The VCEB fund charges an expense ratio of 0.12%, and is Vanguard’s first fixed-income ESG ETF. The company’s ESG ETF lineup also includes the Vanguard ESG U.S. Stock ETF (ESGV) and the Vanguard ESG International Stock ETF (VSGX).

Both of those funds launched in September 2018 and have attracted a good chunk of change: ESGV has roughly $1.9 billion in assets and VSGX has about $1.2 billion.

Regarding BlackRock, the company expanded its existing roster of ESG-focused ETFs with the launch of the iShares ESG Screened S&P 500 ETF (XVV), the iShares ESG Screened S&P Mid-Cap ETF (XJH) and the iShares ESG Screened S&P Small-Cap ETF (XJR).

All three products track underlying indexes from S&P Dow Jones Indices, and employ screens that exclude companies with specific levels of involvement in tobacco (both production and retail); controversial weapons; the manufacturers and major retailers of small arms; and fossil-fuel related activity including fossil fuel reserves from thermal coal, other coal, conventional and unconventional oil, natural gas and shale gas.

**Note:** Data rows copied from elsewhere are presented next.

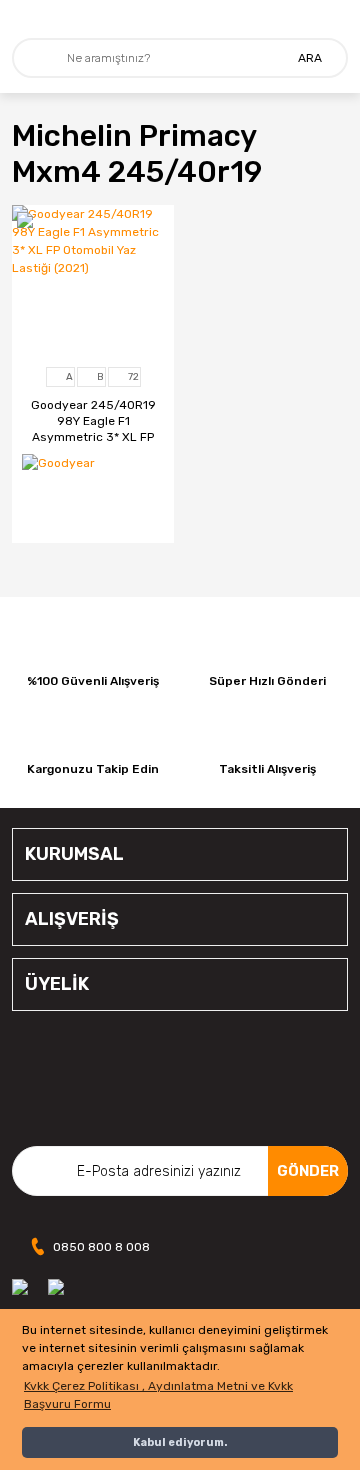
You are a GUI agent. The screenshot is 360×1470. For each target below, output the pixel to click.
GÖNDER (308, 1171)
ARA (310, 58)
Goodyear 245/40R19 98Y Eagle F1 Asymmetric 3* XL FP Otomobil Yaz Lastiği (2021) (93, 421)
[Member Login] (333, 19)
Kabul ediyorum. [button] (180, 1442)
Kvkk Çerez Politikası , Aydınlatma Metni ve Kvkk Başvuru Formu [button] (158, 1395)
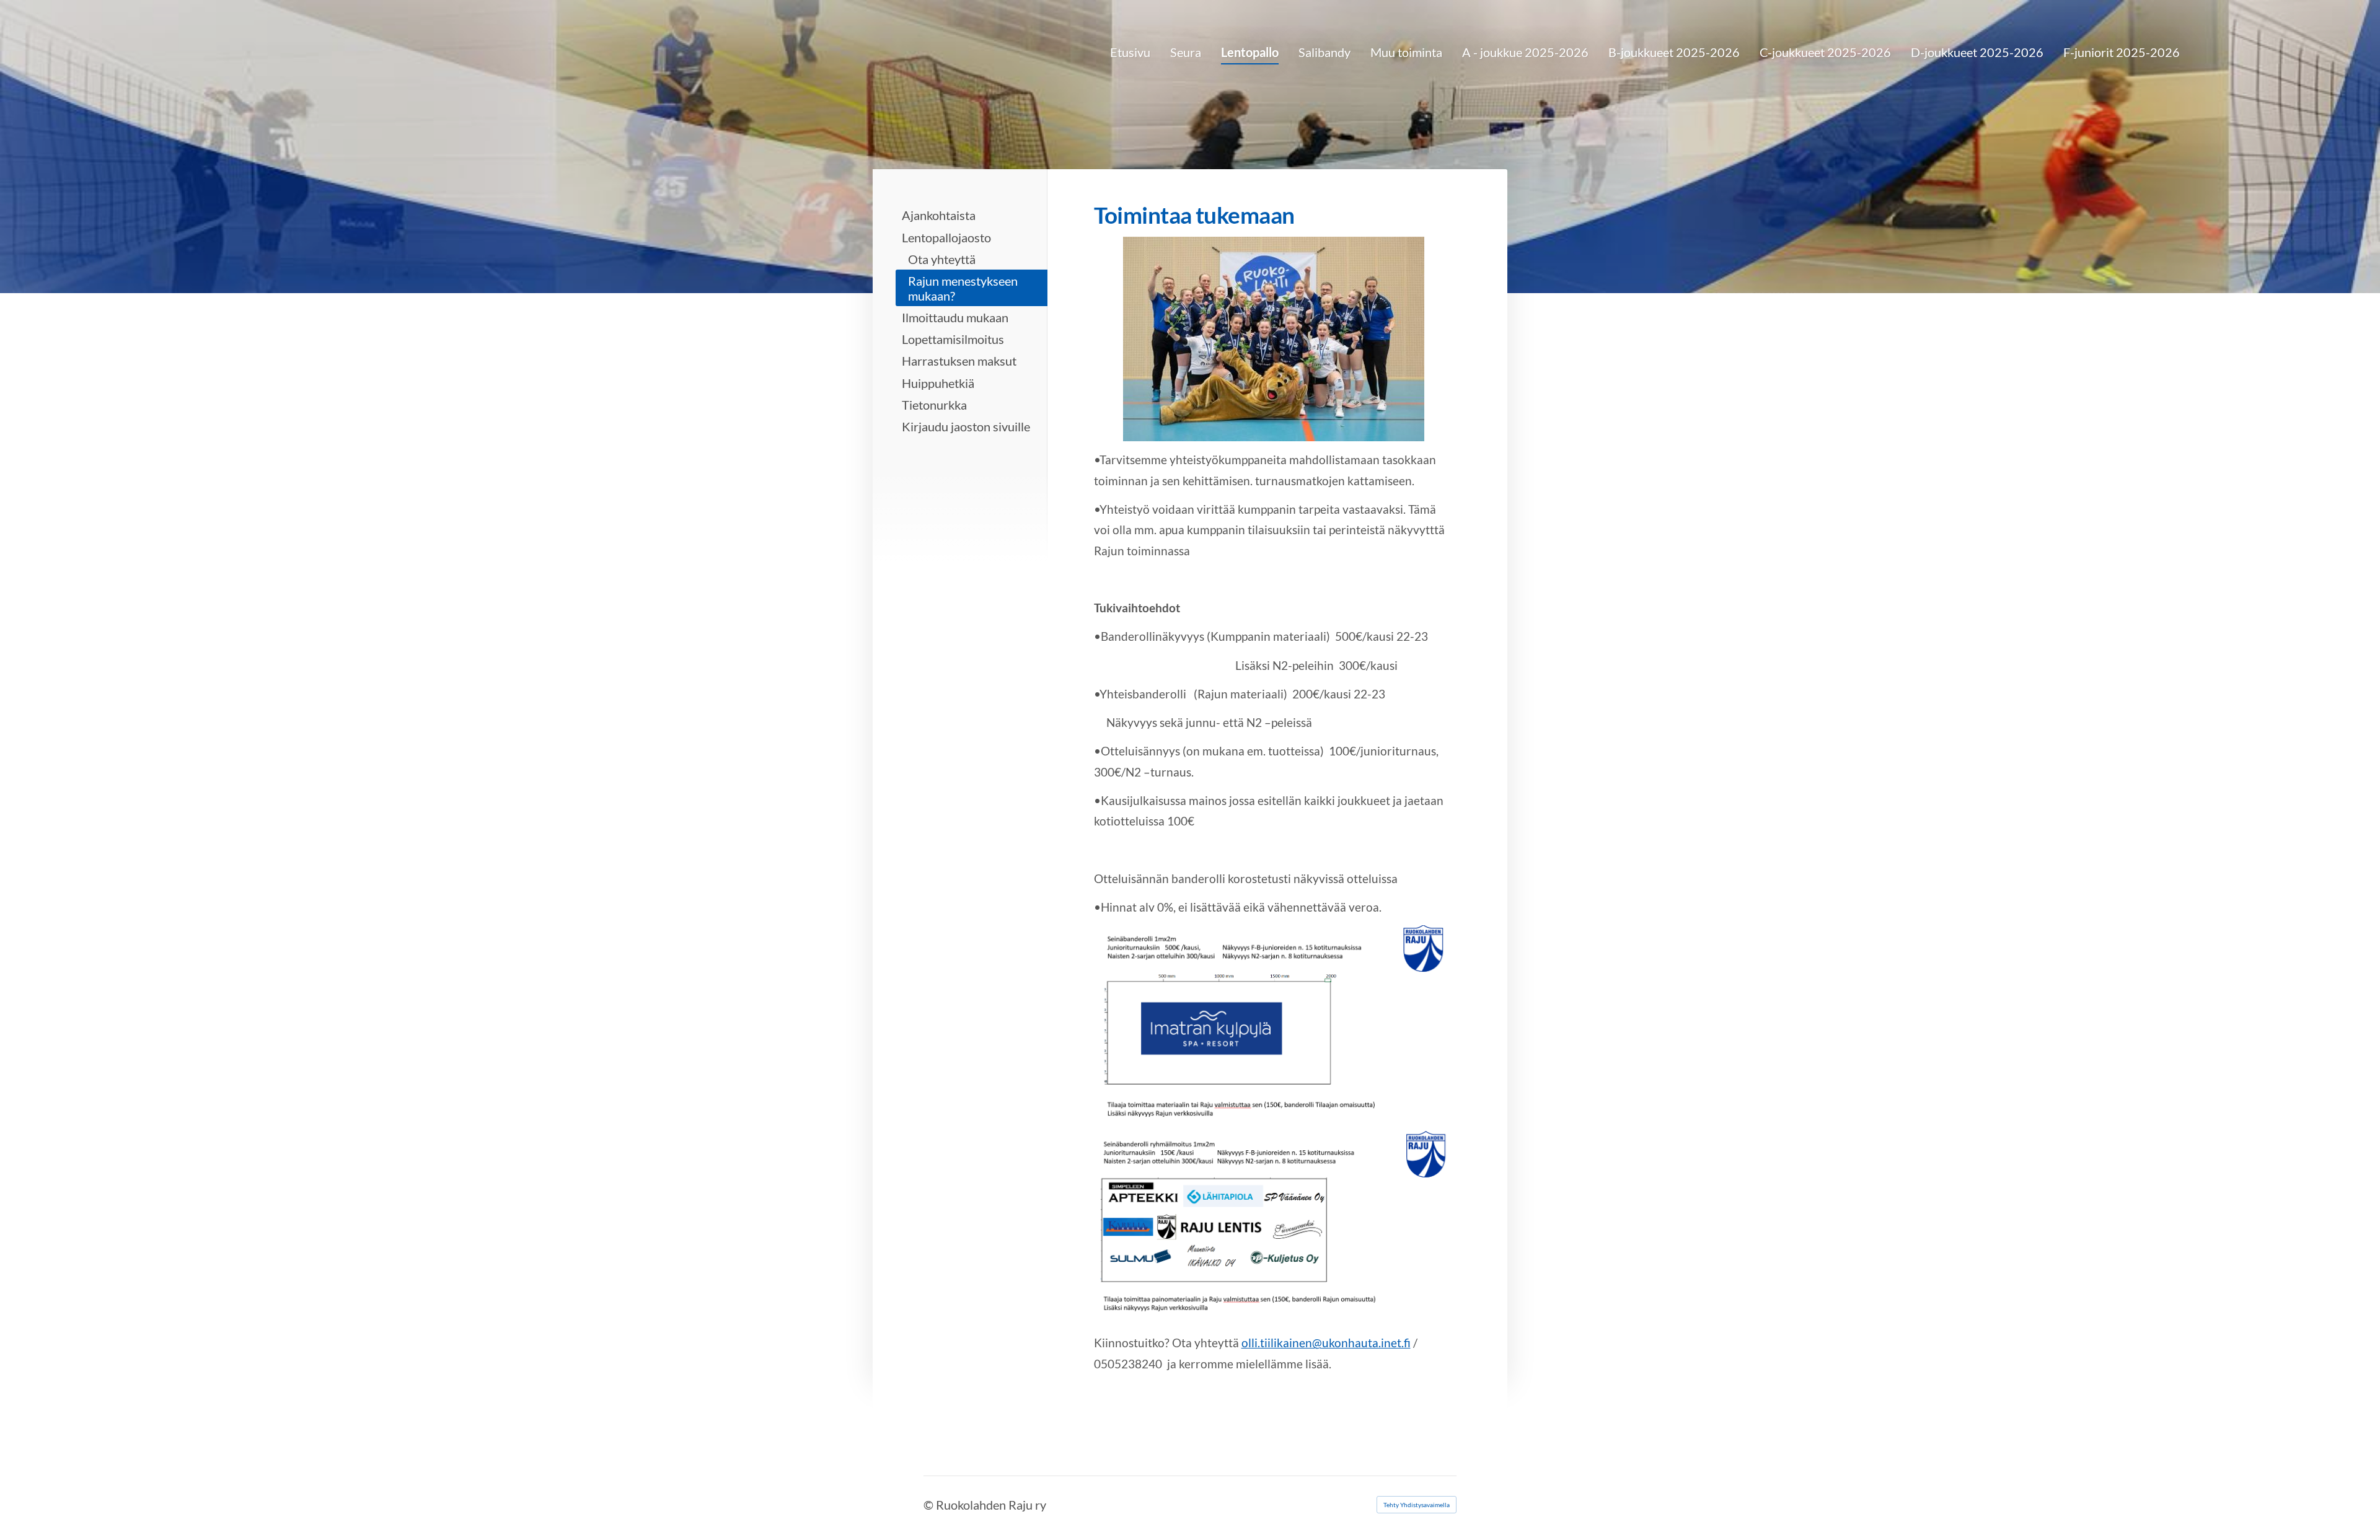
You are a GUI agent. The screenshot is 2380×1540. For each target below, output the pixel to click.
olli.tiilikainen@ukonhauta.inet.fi (1326, 1342)
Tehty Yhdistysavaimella (1416, 1504)
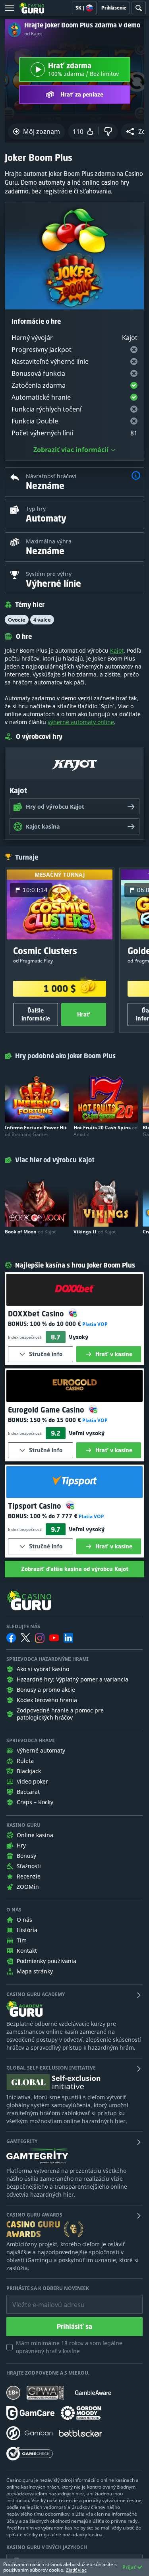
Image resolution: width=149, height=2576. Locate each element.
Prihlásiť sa (74, 2326)
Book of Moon (30, 1231)
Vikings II (95, 1231)
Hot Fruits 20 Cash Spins (105, 1131)
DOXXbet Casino (37, 1313)
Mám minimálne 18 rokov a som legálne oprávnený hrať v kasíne (69, 2347)
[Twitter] (25, 1638)
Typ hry (36, 508)
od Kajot (33, 34)
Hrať (83, 1014)
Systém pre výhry (49, 574)
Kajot (117, 650)
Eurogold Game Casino (47, 1410)
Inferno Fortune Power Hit (36, 1131)
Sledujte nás (23, 1626)
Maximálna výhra (49, 541)
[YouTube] (54, 1638)
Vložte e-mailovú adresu (41, 2298)
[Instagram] (40, 1638)
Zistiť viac (76, 2569)
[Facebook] (11, 1638)
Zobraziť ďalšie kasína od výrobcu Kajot (74, 1569)
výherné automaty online (81, 722)
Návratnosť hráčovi (51, 476)
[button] (136, 476)
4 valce (42, 619)
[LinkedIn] (68, 1638)
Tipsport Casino (35, 1506)
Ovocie (16, 619)
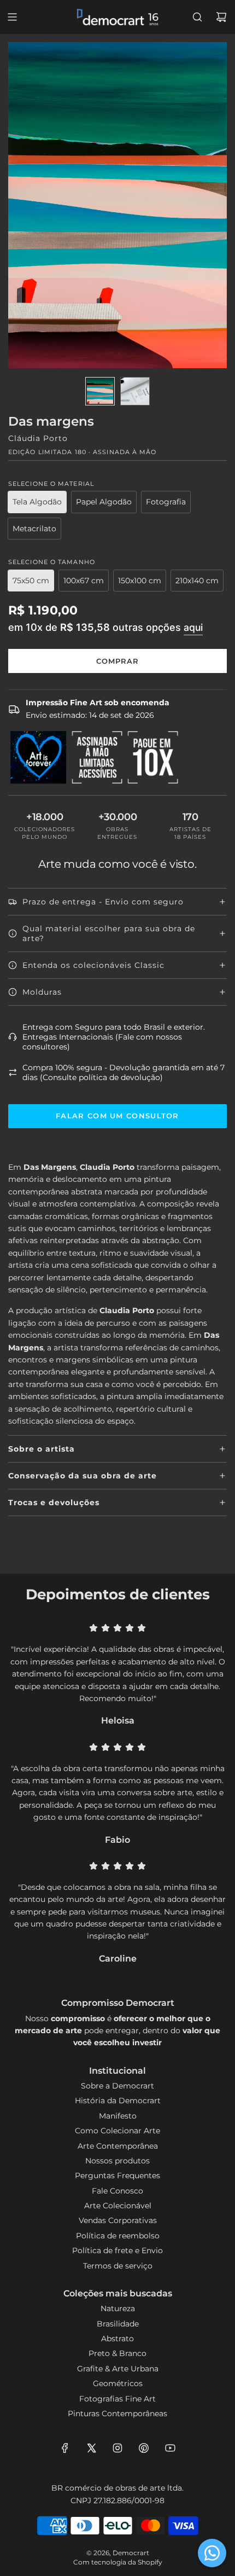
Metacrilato (34, 528)
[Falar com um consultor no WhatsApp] (212, 2553)
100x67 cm (83, 580)
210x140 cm (197, 580)
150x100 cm (139, 580)
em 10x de (105, 627)
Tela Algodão (37, 502)
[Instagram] (117, 2448)
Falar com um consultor (117, 1115)
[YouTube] (170, 2448)
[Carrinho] (221, 17)
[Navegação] (12, 17)
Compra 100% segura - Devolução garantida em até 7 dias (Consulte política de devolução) (123, 1072)
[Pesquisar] (197, 17)
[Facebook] (65, 2448)
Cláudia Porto (38, 438)
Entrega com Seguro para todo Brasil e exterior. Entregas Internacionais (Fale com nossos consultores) (113, 1037)
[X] (91, 2448)
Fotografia (166, 502)
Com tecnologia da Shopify (117, 2562)
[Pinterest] (144, 2448)
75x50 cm (31, 580)
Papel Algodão (104, 502)
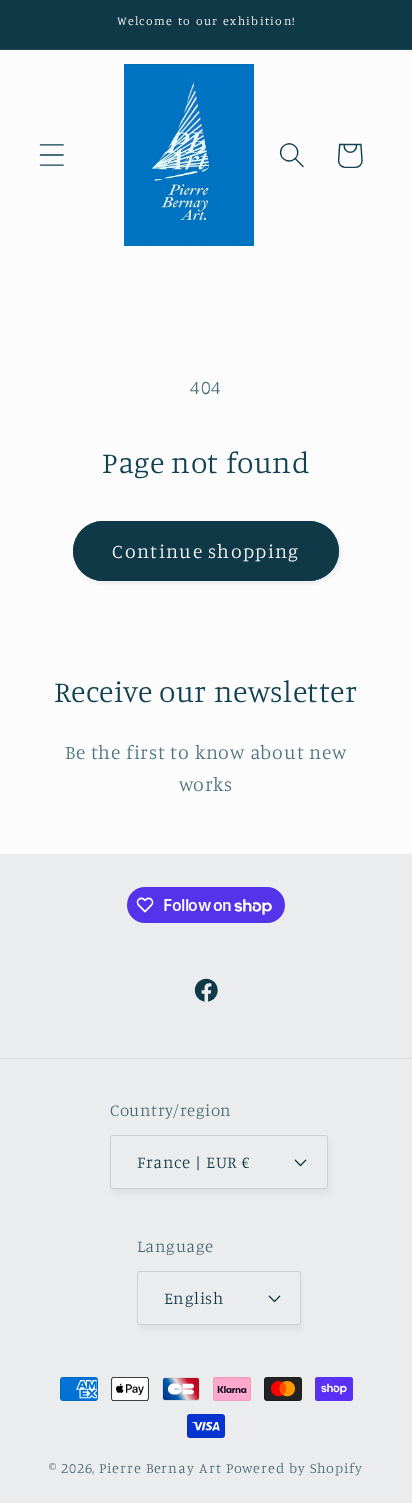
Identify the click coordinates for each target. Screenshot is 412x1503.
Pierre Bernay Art (160, 1467)
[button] (51, 155)
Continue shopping (205, 551)
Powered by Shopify (294, 1467)
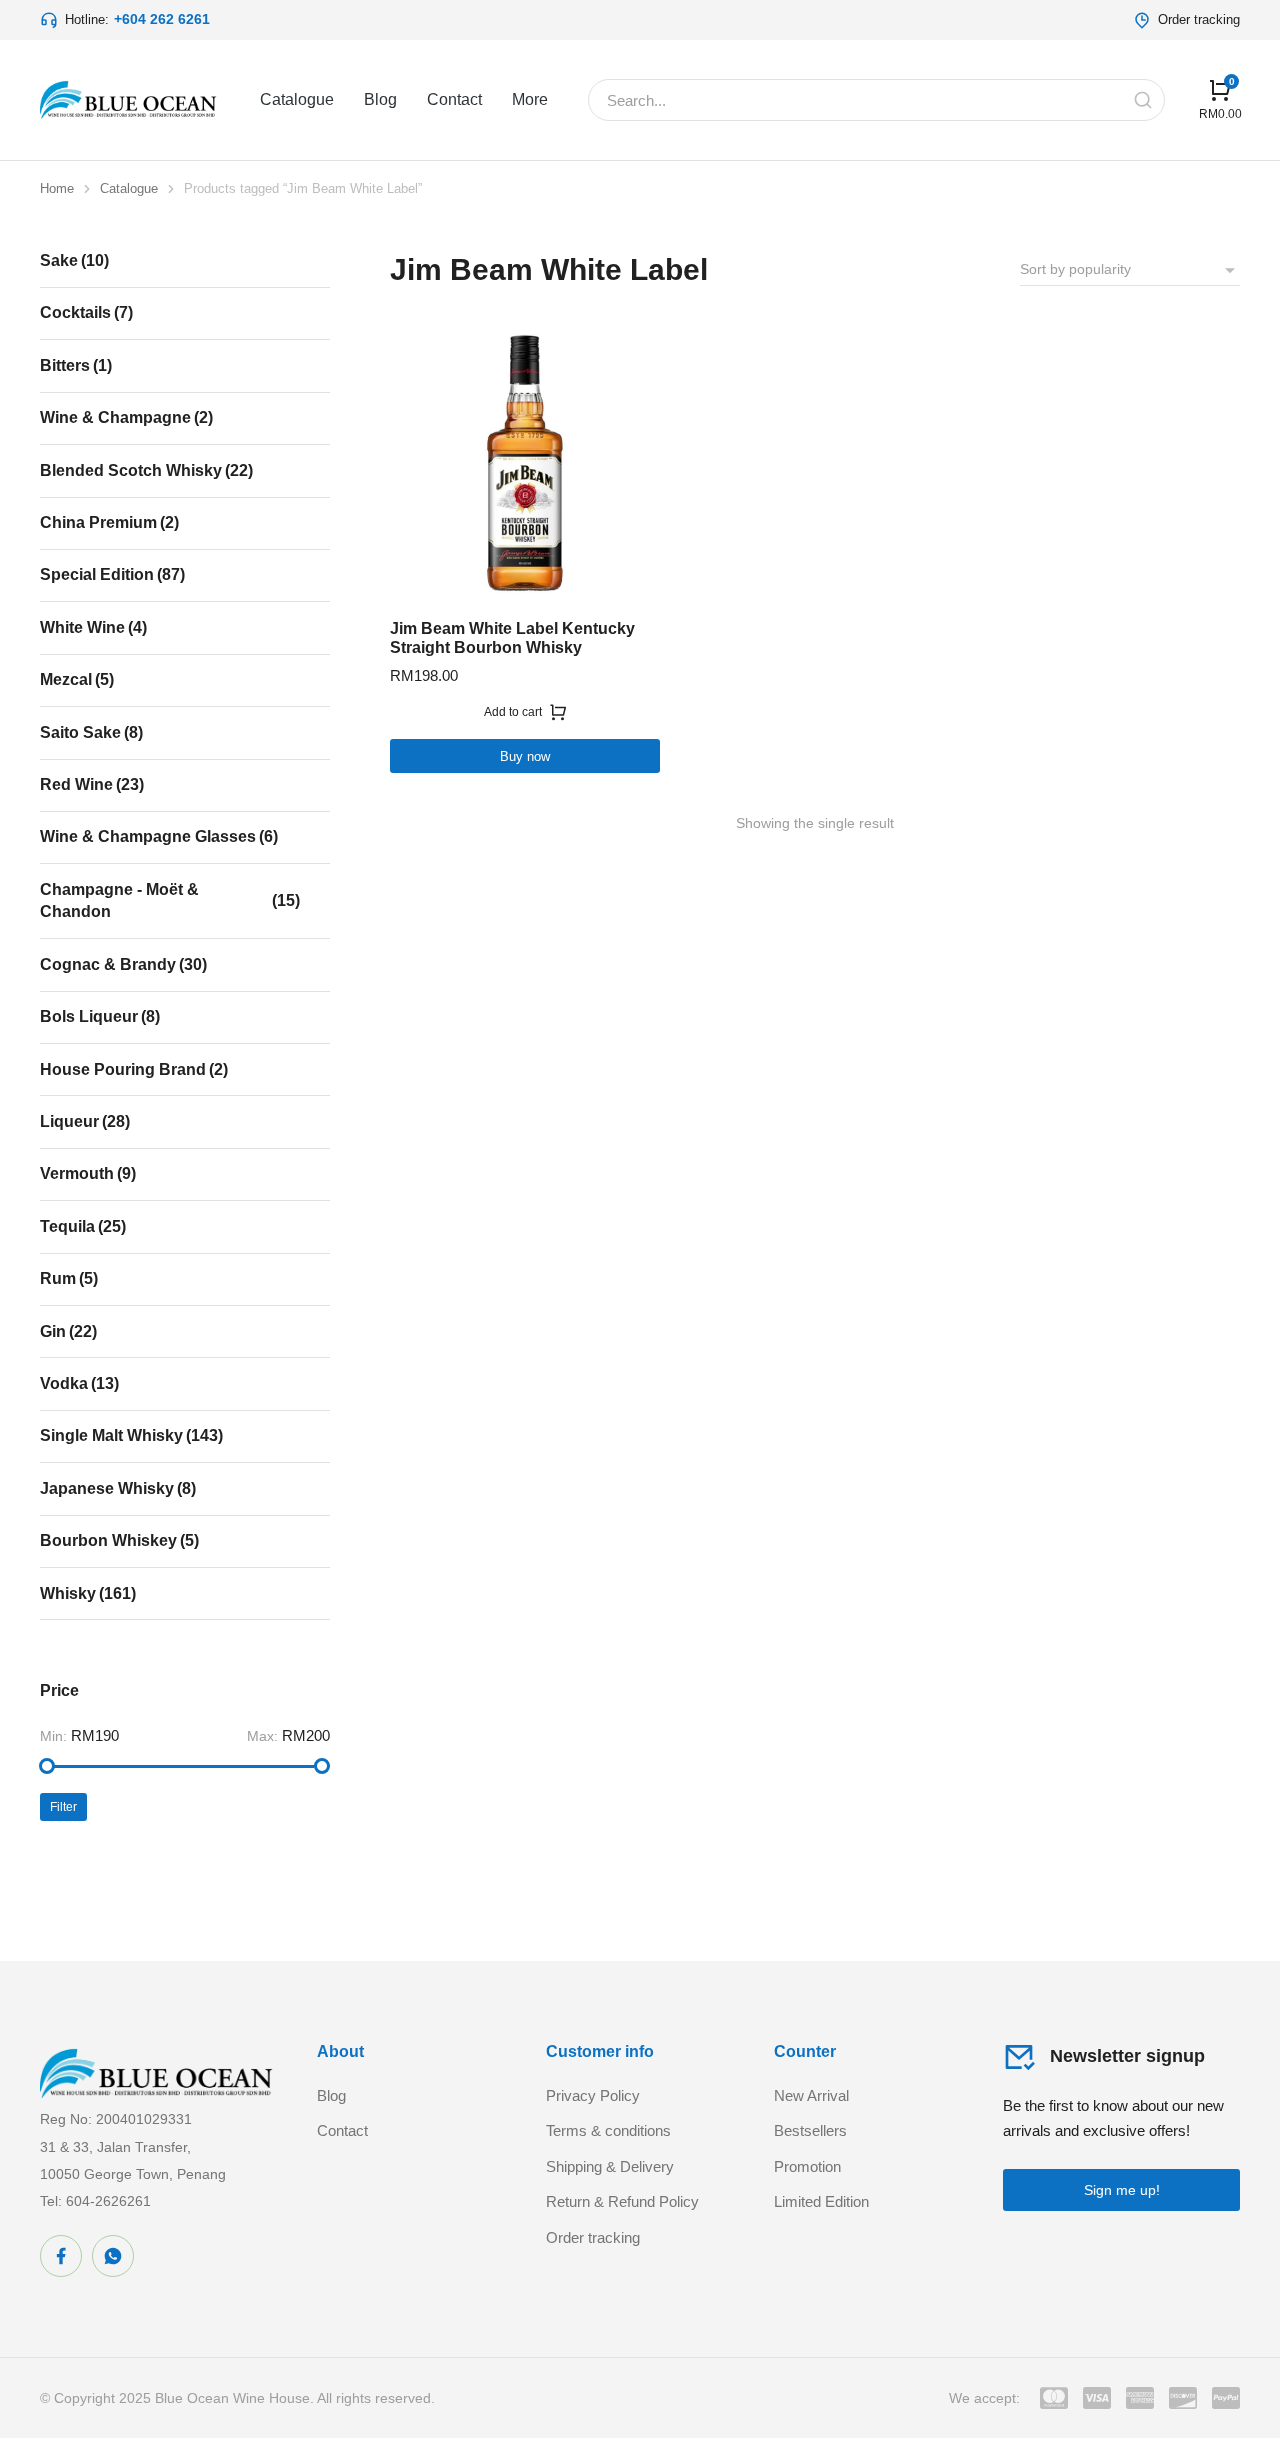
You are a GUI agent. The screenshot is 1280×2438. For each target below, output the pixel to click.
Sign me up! (1122, 2190)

According to fund literature, the index screens are based on revenue or percentage of revenue thresholds for certain categories, and involve total exclusions for others. 

Furthermore, the index keepers monitor companies for a range of issues such as economic crime and corruption, fraud, illegal commercial practices, human rights issues, labor disputes, workplace safety, catastrophic accidents and environmental disasters. Companies nailed for any of these offenses would be banished from the index for at least a year.

The expense ratios on the three new ETFs are 0.08% for the S&P 500 product and 0.12% for the other two funds.

There are now 21 iShares ESG ETFs with more than $21 billion in assets.